Dataset items:
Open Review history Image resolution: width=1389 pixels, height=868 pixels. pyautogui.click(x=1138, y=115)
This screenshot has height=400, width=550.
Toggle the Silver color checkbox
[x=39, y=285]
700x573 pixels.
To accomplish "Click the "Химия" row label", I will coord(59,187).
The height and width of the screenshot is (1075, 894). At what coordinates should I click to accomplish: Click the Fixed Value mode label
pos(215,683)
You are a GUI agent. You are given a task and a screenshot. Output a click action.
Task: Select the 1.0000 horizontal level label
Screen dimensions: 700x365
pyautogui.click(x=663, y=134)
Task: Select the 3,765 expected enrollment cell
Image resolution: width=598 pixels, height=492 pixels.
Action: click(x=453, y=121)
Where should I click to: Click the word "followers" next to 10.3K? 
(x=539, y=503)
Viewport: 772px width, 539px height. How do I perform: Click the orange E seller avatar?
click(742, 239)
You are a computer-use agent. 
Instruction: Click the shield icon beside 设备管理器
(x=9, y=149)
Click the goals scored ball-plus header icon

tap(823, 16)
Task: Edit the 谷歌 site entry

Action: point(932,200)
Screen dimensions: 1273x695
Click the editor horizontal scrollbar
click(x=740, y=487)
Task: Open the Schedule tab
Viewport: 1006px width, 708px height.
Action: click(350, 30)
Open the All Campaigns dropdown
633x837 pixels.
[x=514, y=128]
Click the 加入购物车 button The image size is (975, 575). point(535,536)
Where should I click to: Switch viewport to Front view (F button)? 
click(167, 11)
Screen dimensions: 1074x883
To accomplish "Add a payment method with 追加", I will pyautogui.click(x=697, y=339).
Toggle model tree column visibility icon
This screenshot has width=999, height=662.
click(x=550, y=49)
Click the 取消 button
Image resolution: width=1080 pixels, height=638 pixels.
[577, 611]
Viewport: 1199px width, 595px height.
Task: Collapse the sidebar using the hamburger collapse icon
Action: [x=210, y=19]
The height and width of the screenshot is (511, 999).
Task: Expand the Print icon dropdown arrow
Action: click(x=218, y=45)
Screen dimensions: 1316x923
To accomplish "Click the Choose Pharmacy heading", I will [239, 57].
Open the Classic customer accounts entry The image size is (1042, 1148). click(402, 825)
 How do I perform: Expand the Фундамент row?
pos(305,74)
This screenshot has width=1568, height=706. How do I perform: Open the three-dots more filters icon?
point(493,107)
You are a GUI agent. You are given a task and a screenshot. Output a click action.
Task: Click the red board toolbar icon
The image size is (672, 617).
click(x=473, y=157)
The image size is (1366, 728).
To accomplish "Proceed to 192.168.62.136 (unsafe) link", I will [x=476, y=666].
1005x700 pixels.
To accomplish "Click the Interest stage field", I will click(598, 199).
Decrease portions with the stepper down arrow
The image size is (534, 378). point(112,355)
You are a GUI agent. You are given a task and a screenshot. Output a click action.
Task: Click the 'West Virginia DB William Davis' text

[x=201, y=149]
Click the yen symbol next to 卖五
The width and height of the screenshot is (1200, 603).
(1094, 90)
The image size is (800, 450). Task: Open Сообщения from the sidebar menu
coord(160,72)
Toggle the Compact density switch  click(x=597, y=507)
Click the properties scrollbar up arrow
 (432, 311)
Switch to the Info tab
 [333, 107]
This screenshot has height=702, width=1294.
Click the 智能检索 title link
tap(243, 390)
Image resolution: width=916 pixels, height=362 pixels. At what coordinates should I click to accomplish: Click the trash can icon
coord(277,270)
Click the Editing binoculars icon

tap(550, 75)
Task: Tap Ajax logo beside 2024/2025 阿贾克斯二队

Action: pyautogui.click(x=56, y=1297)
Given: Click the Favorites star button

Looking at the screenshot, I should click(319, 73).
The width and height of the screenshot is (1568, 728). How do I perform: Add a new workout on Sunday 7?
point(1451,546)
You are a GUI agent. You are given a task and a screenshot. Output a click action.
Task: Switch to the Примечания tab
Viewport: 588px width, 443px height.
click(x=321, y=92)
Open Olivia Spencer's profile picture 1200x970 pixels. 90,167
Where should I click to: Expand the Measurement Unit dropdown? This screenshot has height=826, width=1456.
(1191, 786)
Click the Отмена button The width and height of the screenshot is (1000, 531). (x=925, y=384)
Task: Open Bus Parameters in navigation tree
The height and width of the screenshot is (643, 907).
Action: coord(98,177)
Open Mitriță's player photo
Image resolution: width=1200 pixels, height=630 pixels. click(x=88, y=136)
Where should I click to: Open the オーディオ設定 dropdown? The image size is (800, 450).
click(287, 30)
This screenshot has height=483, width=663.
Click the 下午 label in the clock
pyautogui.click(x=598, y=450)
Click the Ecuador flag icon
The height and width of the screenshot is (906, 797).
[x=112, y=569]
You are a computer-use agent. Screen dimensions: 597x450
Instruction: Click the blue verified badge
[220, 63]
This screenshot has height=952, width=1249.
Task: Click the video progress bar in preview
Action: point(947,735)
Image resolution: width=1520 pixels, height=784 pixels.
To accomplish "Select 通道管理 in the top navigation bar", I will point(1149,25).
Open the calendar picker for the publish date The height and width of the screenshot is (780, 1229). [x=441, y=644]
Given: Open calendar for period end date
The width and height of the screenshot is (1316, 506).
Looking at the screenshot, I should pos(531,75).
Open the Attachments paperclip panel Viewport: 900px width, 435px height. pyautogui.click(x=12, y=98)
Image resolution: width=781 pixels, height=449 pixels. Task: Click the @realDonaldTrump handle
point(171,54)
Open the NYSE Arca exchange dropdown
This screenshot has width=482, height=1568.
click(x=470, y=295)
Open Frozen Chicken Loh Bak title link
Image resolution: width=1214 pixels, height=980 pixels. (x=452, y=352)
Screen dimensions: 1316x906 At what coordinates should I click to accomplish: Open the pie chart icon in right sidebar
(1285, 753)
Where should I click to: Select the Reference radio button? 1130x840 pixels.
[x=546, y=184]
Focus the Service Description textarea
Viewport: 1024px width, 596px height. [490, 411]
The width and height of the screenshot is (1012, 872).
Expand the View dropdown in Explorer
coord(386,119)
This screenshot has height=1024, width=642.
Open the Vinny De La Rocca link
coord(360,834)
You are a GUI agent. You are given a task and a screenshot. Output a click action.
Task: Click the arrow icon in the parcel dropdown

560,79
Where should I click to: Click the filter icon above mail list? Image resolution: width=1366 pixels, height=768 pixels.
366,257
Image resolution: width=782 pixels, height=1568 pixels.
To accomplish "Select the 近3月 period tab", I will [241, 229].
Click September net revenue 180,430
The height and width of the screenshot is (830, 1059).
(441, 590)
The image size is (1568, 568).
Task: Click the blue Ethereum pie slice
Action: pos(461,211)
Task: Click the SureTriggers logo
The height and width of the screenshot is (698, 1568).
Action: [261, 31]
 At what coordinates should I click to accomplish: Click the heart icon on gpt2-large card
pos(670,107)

## Task brief
Each line from the top of the entries above through the line containing "Click the 取消 button" must be transcribed exactly, and no other line may appear.

## Exercise response
Open Review history Image resolution: width=1389 pixels, height=868 pixels. pyautogui.click(x=1138, y=115)
This screenshot has height=400, width=550.
Toggle the Silver color checkbox
[x=39, y=285]
700x573 pixels.
To accomplish "Click the "Химия" row label", I will coord(59,187).
The height and width of the screenshot is (1075, 894). At what coordinates should I click to accomplish: Click the Fixed Value mode label
pos(215,683)
You are a GUI agent. You are given a task and a screenshot. Output a click action.
Task: Select the 1.0000 horizontal level label
Screen dimensions: 700x365
pyautogui.click(x=663, y=134)
Task: Select the 3,765 expected enrollment cell
Image resolution: width=598 pixels, height=492 pixels.
Action: click(x=453, y=121)
Where should I click to: Click the word "followers" next to 10.3K? 
(x=539, y=503)
Viewport: 772px width, 539px height. How do I perform: Click the orange E seller avatar?
click(742, 239)
You are a computer-use agent. 
Instruction: Click the shield icon beside 设备管理器
(x=9, y=149)
Click the goals scored ball-plus header icon

tap(823, 16)
Task: Edit the 谷歌 site entry

Action: point(932,200)
Screen dimensions: 1273x695
Click the editor horizontal scrollbar
click(x=740, y=487)
Task: Open the Schedule tab
Viewport: 1006px width, 708px height.
Action: click(350, 30)
Open the All Campaigns dropdown
633x837 pixels.
[x=514, y=128]
Click the 加入购物车 button The image size is (975, 575). point(535,536)
Where should I click to: Switch viewport to Front view (F button)? 
click(167, 11)
Screen dimensions: 1074x883
To accomplish "Add a payment method with 追加", I will pyautogui.click(x=697, y=339).
Toggle model tree column visibility icon
This screenshot has width=999, height=662.
click(x=550, y=49)
Click the 取消 button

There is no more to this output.